WHAT THIS TASK INVOLVES.
In the data that follows, every line containing the word "agent" should be returned.

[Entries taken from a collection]
◆ ◆ ◆ ◆ ◆

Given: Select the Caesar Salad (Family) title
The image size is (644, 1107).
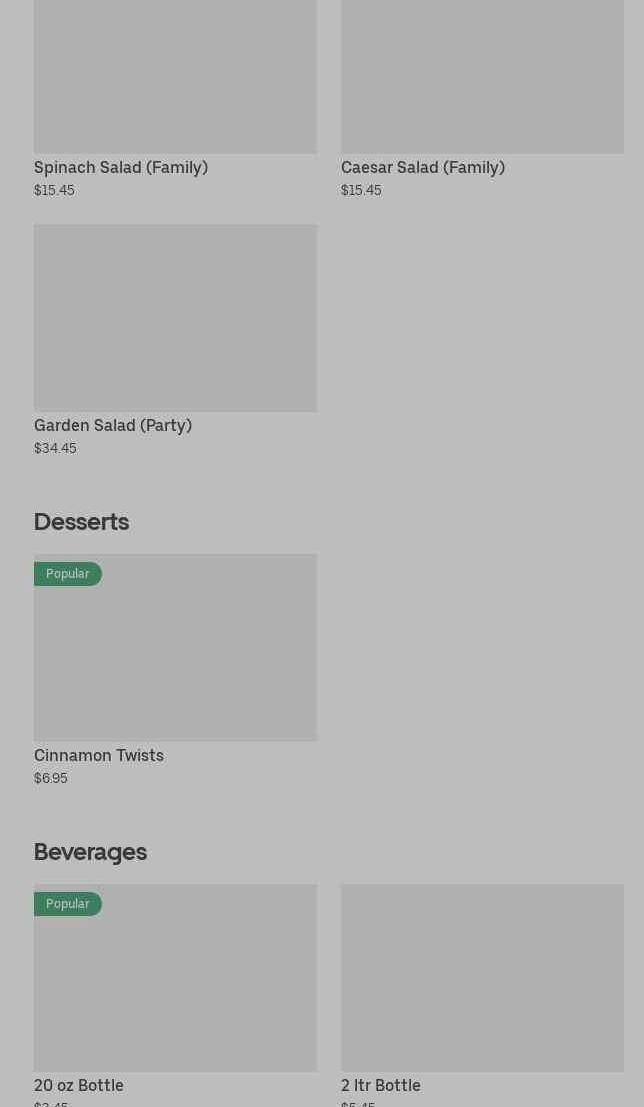Looking at the screenshot, I should point(423,167).
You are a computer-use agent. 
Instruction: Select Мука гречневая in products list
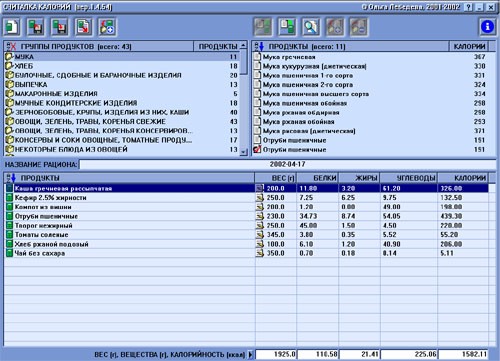(x=370, y=57)
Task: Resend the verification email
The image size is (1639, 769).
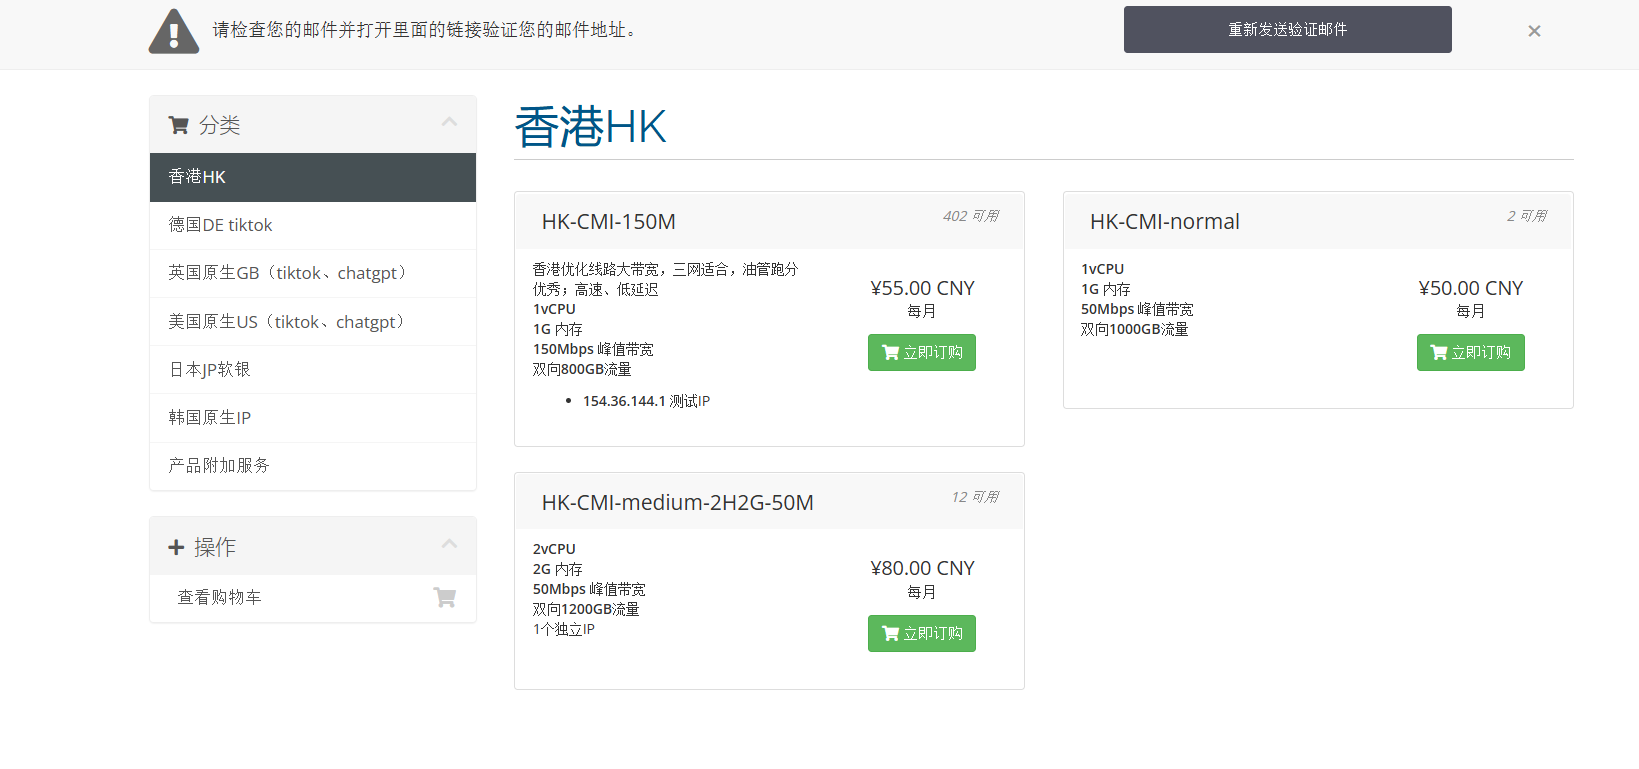Action: point(1288,29)
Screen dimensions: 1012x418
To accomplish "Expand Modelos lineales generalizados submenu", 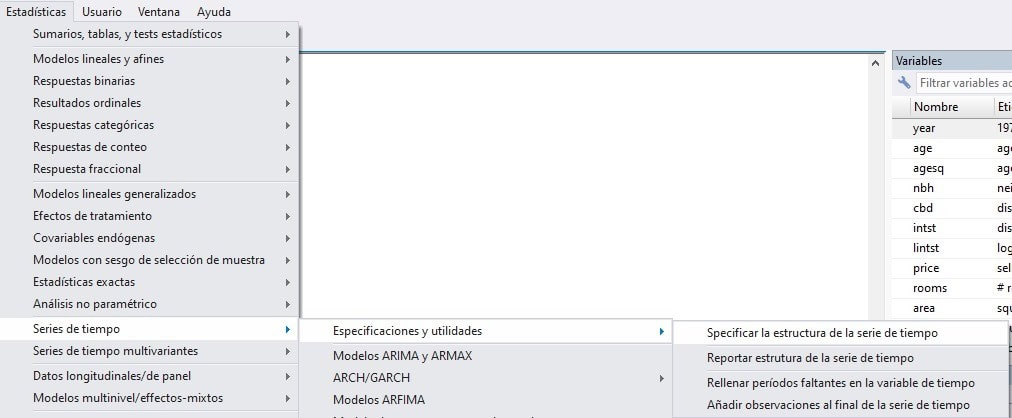I will (x=114, y=194).
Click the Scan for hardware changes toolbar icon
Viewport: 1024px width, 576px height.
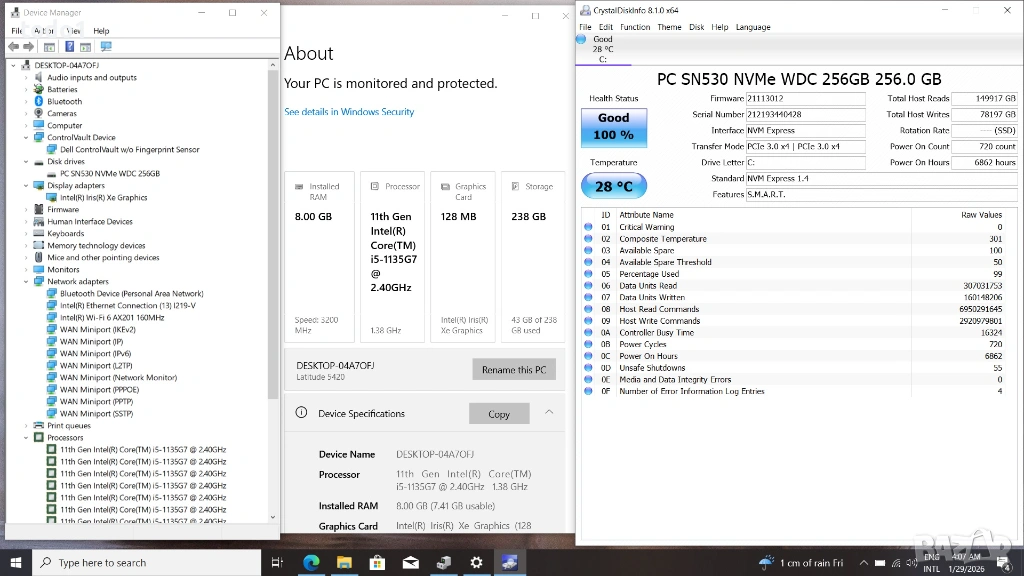[106, 47]
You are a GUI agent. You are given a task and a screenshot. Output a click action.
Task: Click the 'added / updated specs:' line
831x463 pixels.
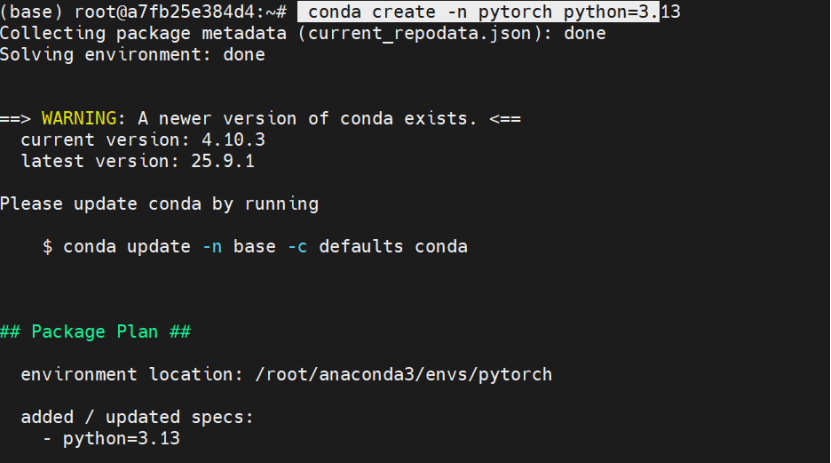click(x=137, y=417)
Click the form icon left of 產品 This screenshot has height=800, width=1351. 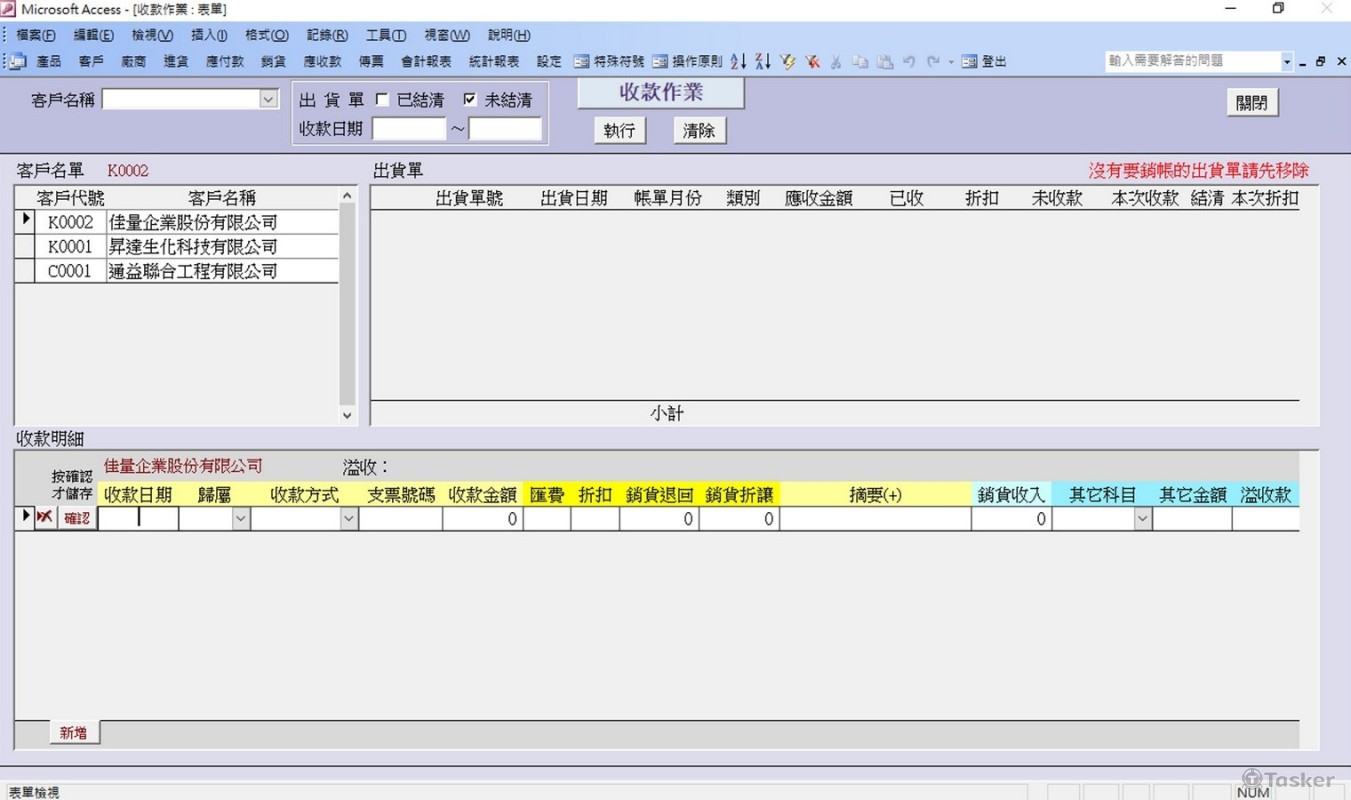click(x=16, y=61)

◆ ◆ ◆ ◆ ◆

REPLY TO THE TASK.
You are a computer-use agent. 
You are a GUI agent. You are given a task and a screenshot. Output a click action.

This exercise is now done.